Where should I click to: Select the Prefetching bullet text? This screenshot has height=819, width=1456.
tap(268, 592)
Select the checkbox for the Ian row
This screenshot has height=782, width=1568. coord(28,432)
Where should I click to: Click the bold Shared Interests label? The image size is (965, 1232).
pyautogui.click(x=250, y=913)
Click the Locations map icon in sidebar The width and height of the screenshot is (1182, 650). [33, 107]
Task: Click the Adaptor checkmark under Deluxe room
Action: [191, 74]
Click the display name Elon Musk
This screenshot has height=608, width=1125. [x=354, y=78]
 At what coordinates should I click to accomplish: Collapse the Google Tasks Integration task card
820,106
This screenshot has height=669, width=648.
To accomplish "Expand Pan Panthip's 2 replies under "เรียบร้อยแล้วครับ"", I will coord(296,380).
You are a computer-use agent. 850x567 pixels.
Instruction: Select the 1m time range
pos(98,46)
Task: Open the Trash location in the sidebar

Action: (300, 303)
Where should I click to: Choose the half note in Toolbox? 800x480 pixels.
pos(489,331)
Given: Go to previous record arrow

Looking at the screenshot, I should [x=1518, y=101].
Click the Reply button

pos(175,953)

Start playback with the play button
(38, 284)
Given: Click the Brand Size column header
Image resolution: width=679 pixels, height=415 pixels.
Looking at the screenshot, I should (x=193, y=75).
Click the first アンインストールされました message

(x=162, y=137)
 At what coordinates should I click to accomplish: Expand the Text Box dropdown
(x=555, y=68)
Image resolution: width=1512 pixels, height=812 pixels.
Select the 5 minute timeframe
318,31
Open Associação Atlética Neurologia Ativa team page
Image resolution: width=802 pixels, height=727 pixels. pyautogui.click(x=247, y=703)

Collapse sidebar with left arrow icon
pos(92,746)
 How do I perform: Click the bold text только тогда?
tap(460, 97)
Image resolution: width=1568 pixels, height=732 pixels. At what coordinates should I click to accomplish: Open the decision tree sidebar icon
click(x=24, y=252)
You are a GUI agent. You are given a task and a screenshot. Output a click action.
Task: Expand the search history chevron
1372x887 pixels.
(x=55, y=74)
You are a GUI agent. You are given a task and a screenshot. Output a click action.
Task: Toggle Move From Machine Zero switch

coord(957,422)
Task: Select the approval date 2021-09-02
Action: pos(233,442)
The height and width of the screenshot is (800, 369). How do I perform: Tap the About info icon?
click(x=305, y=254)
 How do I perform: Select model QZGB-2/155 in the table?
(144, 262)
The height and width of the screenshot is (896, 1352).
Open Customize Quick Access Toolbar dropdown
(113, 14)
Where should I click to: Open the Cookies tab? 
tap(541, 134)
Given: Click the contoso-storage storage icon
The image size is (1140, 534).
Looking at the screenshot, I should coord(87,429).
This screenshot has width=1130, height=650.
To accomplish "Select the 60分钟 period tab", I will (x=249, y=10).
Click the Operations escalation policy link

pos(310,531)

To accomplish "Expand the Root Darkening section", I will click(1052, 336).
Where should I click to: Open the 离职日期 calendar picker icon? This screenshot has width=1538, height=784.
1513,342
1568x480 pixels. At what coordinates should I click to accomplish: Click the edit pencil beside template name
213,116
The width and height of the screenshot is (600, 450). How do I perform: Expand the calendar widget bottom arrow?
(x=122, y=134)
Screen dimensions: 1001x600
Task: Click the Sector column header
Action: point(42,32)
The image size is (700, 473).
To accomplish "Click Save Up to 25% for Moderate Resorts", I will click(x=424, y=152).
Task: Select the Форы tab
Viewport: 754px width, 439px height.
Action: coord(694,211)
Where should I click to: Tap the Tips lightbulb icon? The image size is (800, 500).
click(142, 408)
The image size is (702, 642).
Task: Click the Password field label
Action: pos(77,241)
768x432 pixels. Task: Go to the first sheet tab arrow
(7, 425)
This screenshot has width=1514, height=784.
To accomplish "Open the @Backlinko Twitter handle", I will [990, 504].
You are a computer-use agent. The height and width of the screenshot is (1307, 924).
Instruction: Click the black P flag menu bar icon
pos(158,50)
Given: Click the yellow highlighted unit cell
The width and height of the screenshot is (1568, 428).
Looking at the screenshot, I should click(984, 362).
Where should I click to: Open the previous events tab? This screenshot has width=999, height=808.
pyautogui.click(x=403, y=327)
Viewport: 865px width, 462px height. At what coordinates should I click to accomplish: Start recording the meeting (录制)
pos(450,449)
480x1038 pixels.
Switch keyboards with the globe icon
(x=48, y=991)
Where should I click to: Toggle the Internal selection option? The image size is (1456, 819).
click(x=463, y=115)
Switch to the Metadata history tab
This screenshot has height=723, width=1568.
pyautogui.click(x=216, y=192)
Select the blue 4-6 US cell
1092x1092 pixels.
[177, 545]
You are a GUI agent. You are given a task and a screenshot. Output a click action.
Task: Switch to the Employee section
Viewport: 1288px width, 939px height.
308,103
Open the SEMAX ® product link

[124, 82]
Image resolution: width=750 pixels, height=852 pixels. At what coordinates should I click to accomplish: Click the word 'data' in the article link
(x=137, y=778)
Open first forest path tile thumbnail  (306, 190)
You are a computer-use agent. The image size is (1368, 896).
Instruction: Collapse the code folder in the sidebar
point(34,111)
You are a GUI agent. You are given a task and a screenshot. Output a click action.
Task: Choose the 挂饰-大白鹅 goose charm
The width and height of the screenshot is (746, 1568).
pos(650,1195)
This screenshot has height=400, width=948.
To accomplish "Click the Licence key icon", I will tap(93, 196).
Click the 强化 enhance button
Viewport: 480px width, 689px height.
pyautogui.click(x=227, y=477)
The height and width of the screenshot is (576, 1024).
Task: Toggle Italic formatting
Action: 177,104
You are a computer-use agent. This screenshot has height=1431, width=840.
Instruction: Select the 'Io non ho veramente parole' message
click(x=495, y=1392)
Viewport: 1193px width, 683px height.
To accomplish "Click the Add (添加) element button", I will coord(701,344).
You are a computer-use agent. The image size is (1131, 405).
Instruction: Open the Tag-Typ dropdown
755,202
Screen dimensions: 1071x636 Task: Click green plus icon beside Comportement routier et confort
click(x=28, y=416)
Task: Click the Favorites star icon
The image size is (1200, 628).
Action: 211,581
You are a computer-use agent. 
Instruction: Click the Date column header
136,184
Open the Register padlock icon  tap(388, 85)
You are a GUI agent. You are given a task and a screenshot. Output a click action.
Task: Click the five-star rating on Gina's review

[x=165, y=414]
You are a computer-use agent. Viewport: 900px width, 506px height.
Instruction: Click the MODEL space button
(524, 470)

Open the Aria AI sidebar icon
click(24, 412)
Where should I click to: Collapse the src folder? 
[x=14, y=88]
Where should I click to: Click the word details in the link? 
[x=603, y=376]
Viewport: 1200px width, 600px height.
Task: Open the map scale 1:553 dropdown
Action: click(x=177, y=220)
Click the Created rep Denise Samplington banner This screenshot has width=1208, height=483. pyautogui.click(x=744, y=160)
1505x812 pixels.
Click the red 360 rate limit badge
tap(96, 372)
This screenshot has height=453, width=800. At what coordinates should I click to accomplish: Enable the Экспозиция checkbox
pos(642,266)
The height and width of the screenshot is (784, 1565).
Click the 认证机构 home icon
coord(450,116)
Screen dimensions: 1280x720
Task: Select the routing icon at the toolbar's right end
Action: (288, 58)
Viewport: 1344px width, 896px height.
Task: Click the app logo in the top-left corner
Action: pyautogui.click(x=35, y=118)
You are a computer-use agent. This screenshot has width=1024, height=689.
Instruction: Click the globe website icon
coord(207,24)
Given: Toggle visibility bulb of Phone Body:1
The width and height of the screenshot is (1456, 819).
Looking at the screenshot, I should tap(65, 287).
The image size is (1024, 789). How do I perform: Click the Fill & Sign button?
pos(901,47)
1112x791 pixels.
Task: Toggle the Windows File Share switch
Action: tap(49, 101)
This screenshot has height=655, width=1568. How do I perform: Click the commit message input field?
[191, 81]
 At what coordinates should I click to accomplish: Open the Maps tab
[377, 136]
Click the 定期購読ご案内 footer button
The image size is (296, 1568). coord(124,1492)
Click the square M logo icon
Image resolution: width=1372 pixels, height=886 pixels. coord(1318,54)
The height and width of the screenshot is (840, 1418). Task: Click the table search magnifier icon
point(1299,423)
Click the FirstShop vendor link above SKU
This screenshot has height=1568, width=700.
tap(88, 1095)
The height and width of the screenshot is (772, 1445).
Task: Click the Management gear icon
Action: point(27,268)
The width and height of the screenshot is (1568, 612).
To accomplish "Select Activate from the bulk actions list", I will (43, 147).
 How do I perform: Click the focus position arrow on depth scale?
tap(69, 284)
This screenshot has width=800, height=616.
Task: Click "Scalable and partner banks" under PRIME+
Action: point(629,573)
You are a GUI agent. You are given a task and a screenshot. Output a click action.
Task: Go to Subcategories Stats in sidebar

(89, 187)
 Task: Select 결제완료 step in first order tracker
----
_Goal of the exercise_. Render the entries above, from the line containing "This screenshot has width=1514, height=784." through the line containing "will [990, 504].", as a Markdown table with the columns Row and Text. Skip any blank lines.

_Full response_.
| Row | Text |
|---|---|
| 1 | This screenshot has width=1514, height=784. |
| 2 | To accomplish "Open the @Backlinko Twitter handle", I will [990, 504]. |